Text.

Indian nurse's death sentence in Yemen not overturned: sources
Indian nurse's death sentence in Yemen not overturned: sources

Arab Times

time3 days ago

  • Arab Times

Indian nurse's death sentence in Yemen not overturned: sources

NEW DELHI, July 29: Contrary to earlier reports, the death sentence of Indian nurse Nimisha Priya in Yemen has not been overturned, according to sources cited by news agency ANI on Tuesday. 'Information being shared by certain individuals on the Nimisha Priya case is inaccurate,' the sources said, refuting claims that the Yemeni authorities had cancelled her capital punishment. The clarification came shortly after a statement from the office of the Indian Grand Mufti claimed that the death sentence had been revoked following a high-level meeting in Sanaa. "The death sentence of Nimisha Priya, which was previously suspended, has been overturned," the Mufti's office said earlier, suggesting that a decision had been made to cancel the suspended sentence entirely. However, sources familiar with the matter dismissed this account, asserting that no such formal cancellation has been confirmed by Yemeni authorities. Nimisha Priya, a 37-year-old nurse from Kerala, had moved to Yemen in 2008 in pursuit of better employment opportunities. In 2015, she entered into a partnership with a Yemeni national, Talal Abdo Mahdi, to establish a medical clinic—an arrangement necessitated by Yemeni laws prohibiting foreign ownership of businesses. What began as a professional collaboration, however, soon turned into a harrowing ordeal. According to Priya's family, Mahdi used a doctored wedding photograph taken during a trip to India to falsely claim he was married to her. He then reportedly took over the clinic, seized her earnings, and subjected her to ongoing abuse — ranging from physical assault and drug-induced attacks to the confiscation of her passport to restrict her movements. Her attempts to seek help allegedly led to her being briefly jailed, rather than being protected by law enforcement. Desperate to escape, Nimisha reportedly attempted to sedate Mahdi to retrieve her passport. However, the dosage proved fatal, leading to his death by overdose. She was subsequently arrested and convicted of murder, receiving a death sentence under Yemeni law. The case has drawn widespread attention in India and abroad, with human rights advocates and government representatives seeking diplomatic avenues for clemency. Although her sentence had previously been suspended, hopes that it would be overturned appear premature based on the latest clarifications from official sources.

Data listing.
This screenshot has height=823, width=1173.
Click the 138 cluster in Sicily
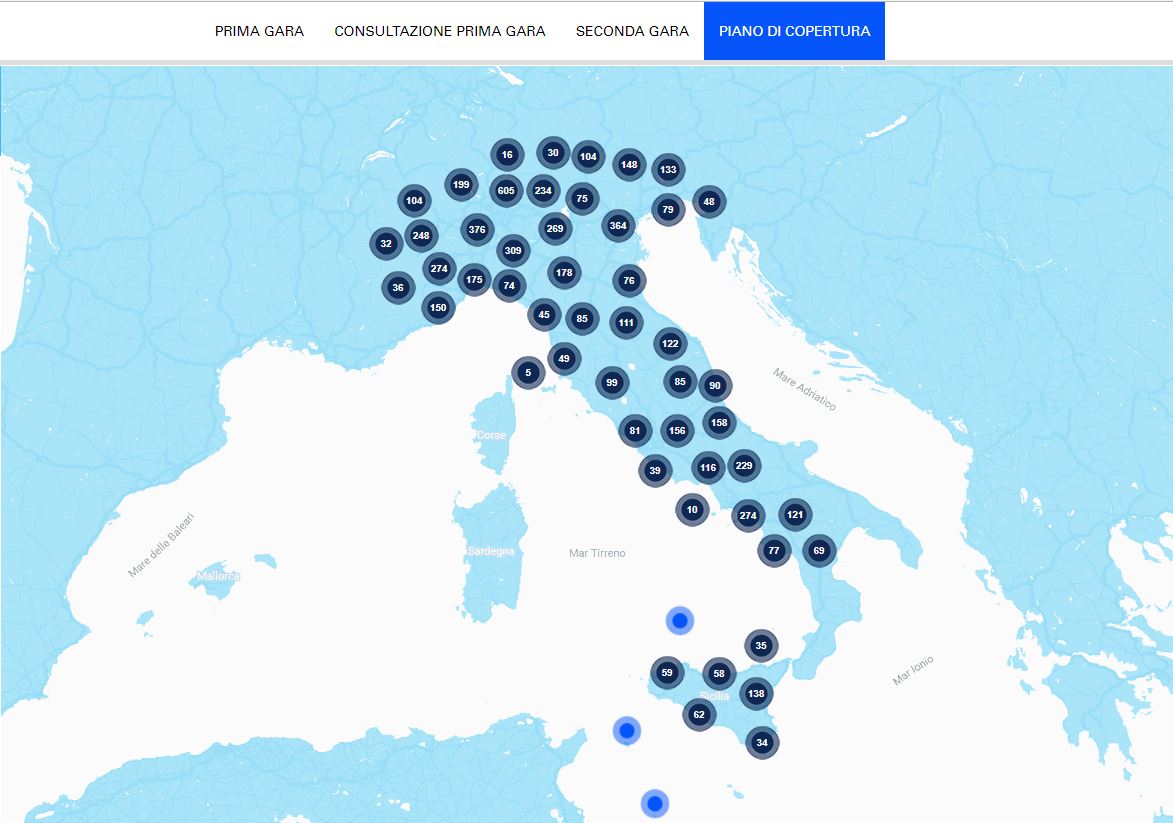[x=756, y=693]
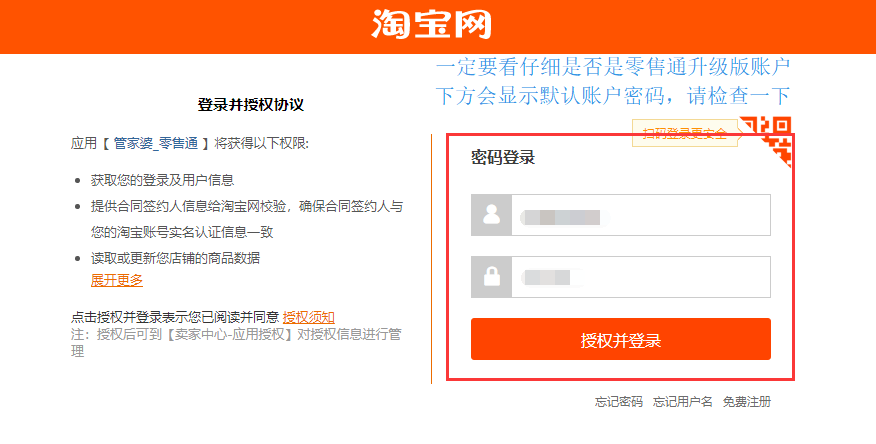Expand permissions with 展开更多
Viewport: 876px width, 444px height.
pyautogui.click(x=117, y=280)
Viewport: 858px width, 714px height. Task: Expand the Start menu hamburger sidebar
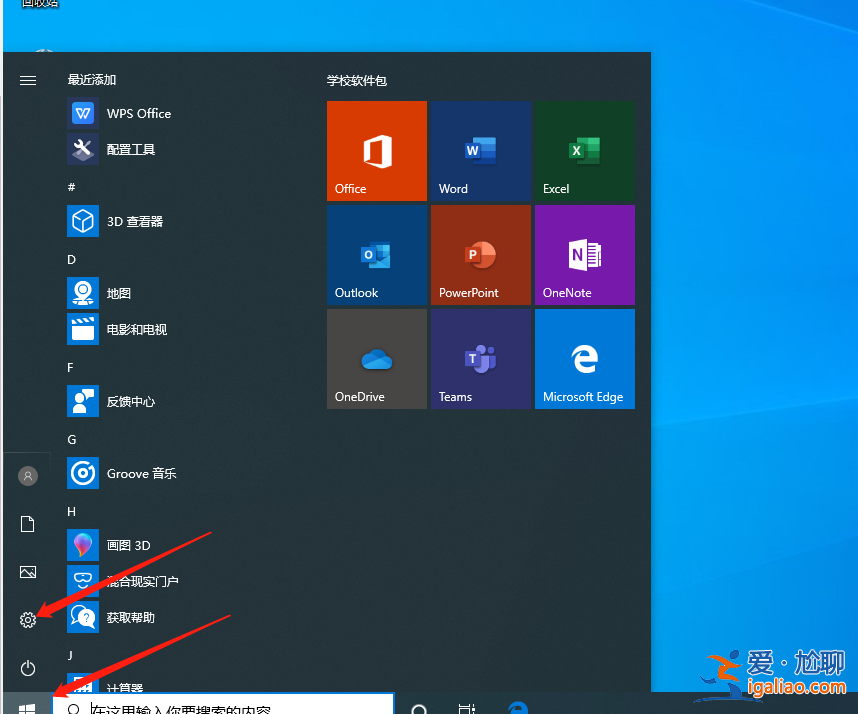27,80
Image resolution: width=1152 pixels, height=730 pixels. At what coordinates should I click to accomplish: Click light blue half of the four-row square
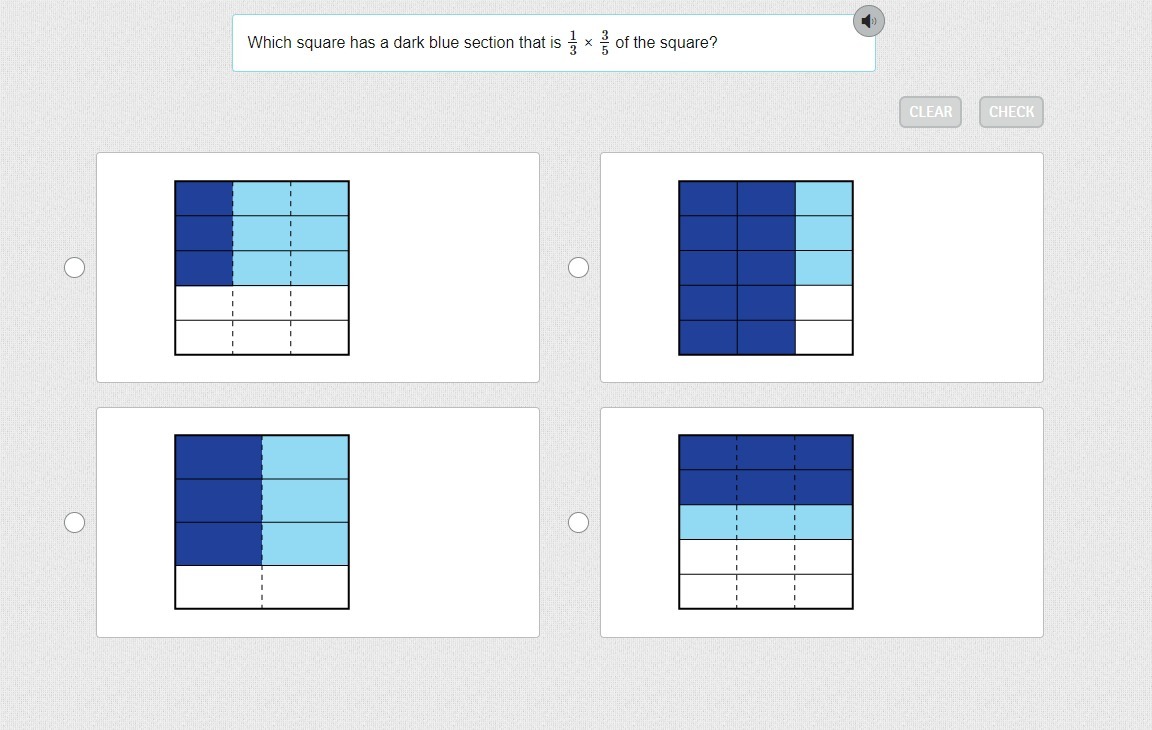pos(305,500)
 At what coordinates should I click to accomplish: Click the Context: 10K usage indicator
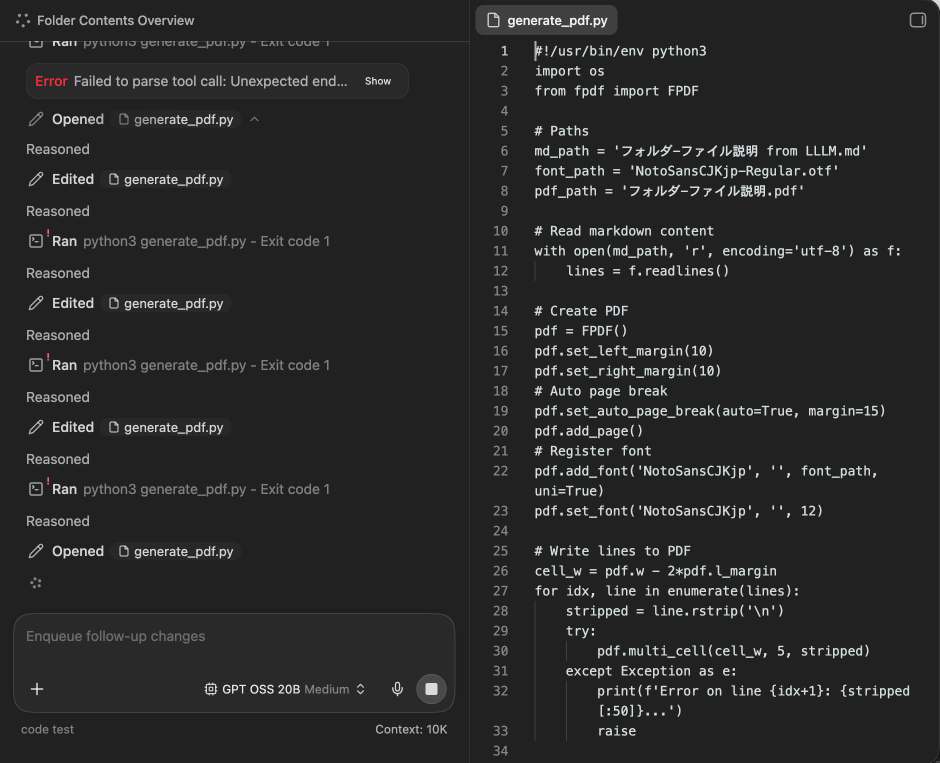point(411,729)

---

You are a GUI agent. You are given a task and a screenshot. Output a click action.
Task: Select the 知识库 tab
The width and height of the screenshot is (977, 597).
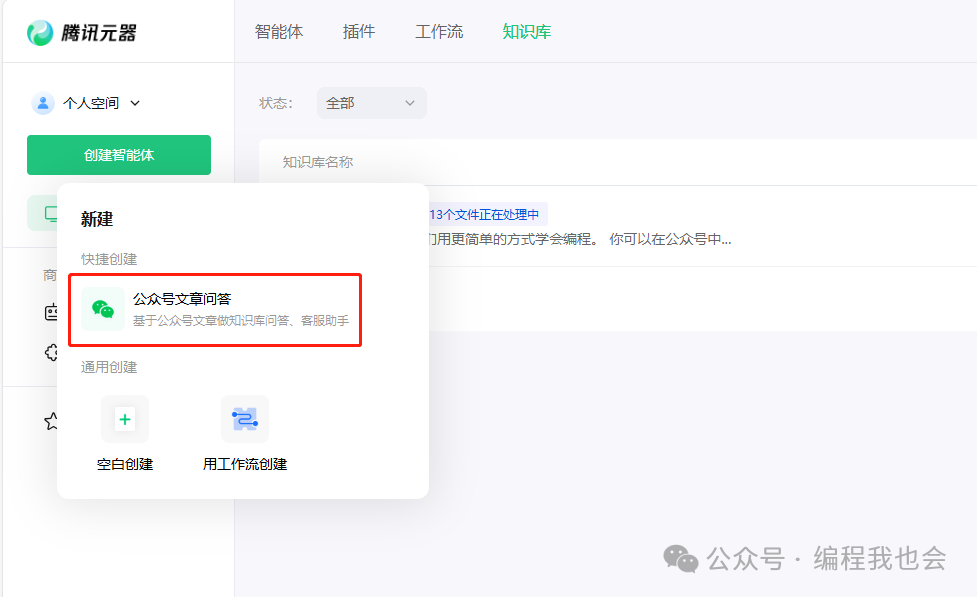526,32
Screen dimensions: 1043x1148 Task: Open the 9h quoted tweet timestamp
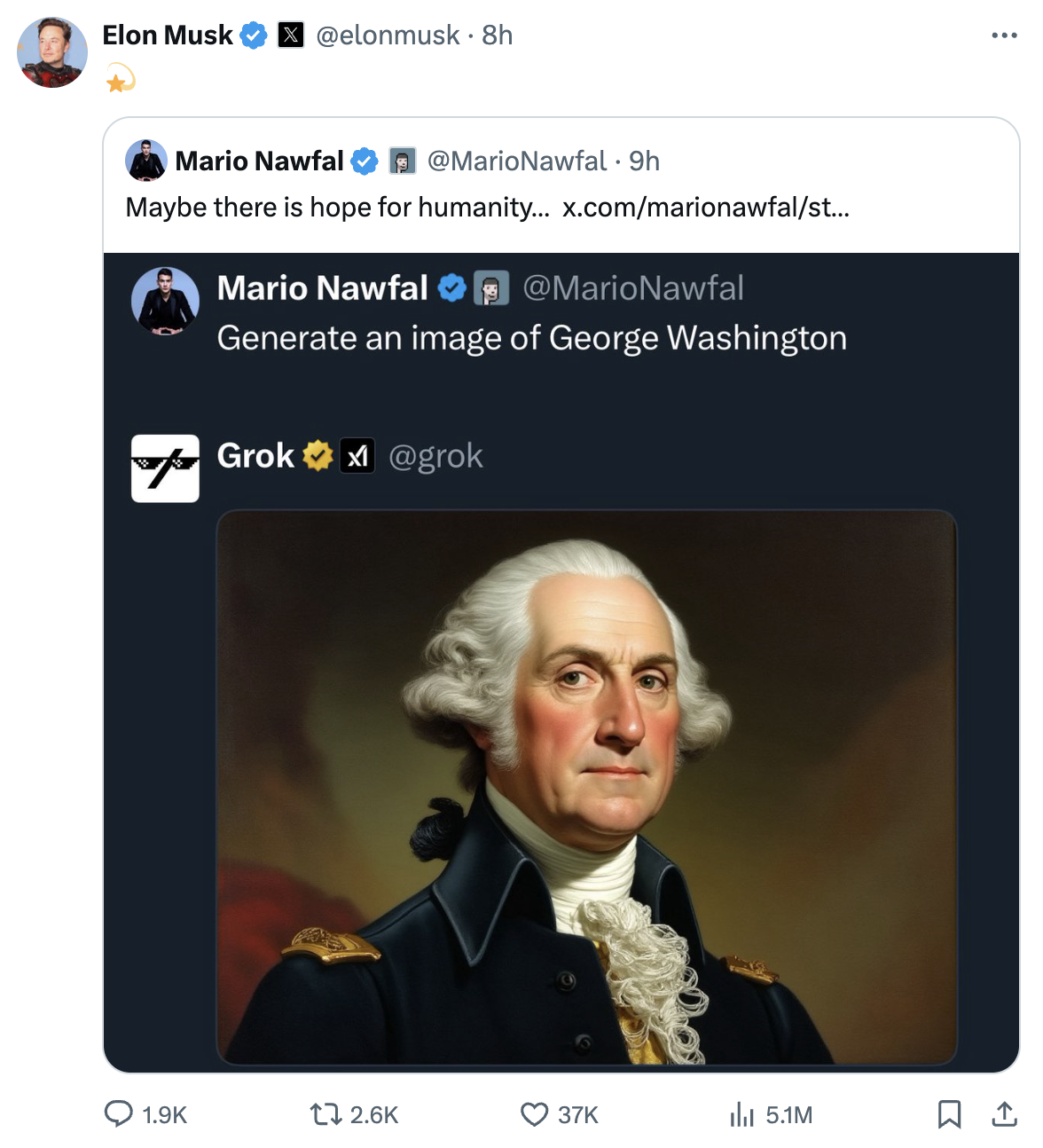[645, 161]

* * *

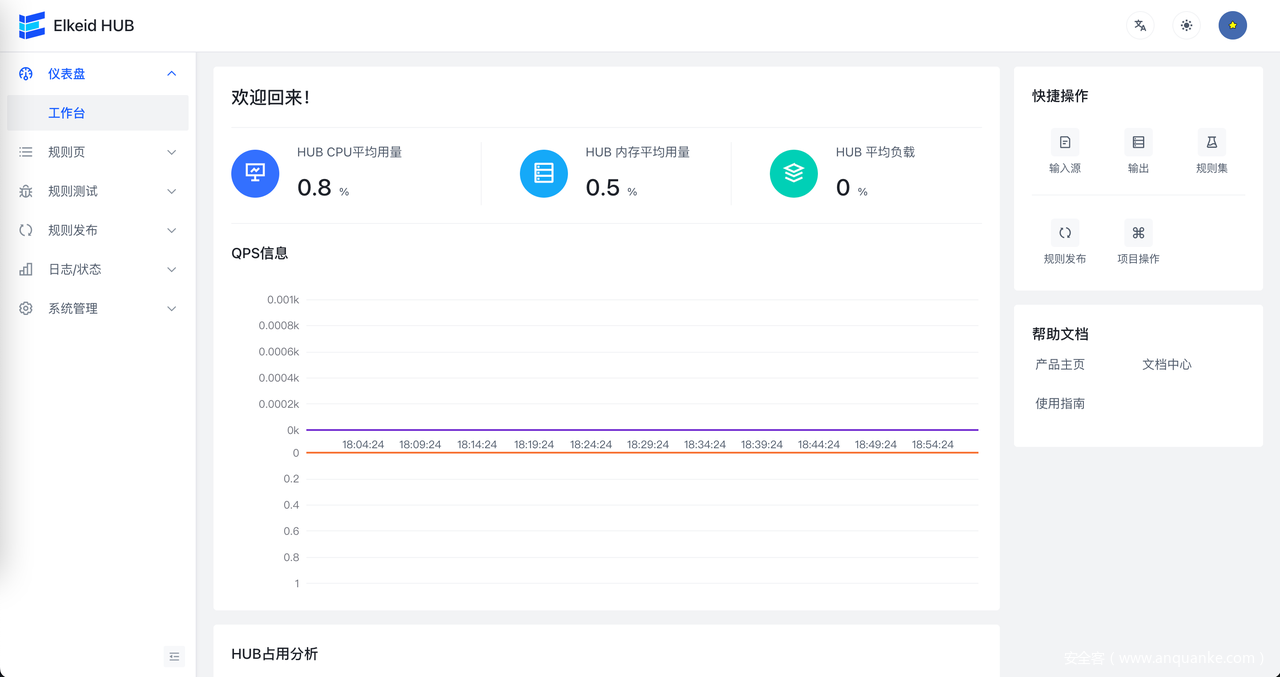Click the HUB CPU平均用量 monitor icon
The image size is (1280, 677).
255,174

Instructions.
1: Summarize the news article about Nimisha Priya in two sentences.
2: According to the news article about Nimisha Priya, in what year did she move to Yemen?
3: List every action that the news article about Nimisha Priya says her family attributes to Talal Abdo Mahdi.

Task-by-task outputs.
1: Sources cited by ANI said that the death sentence of Indian nurse Nimisha Priya in Yemen has not been overturned, which contradicts a statement from the office of the Indian Grand Mufti. Priya, a nurse from Kerala, was convicted of murder after her Yemeni business partner died of an overdose when she tried to sedate him to retrieve her passport.

2: She moved to Yemen in 2008.

3:
- Using a doctored wedding photograph to falsely claim he was married to her
- Taking over the clinic
- Seizing her earnings
- Physical assault
- Drug-induced attacks
- Confiscating her passport to restrict her movements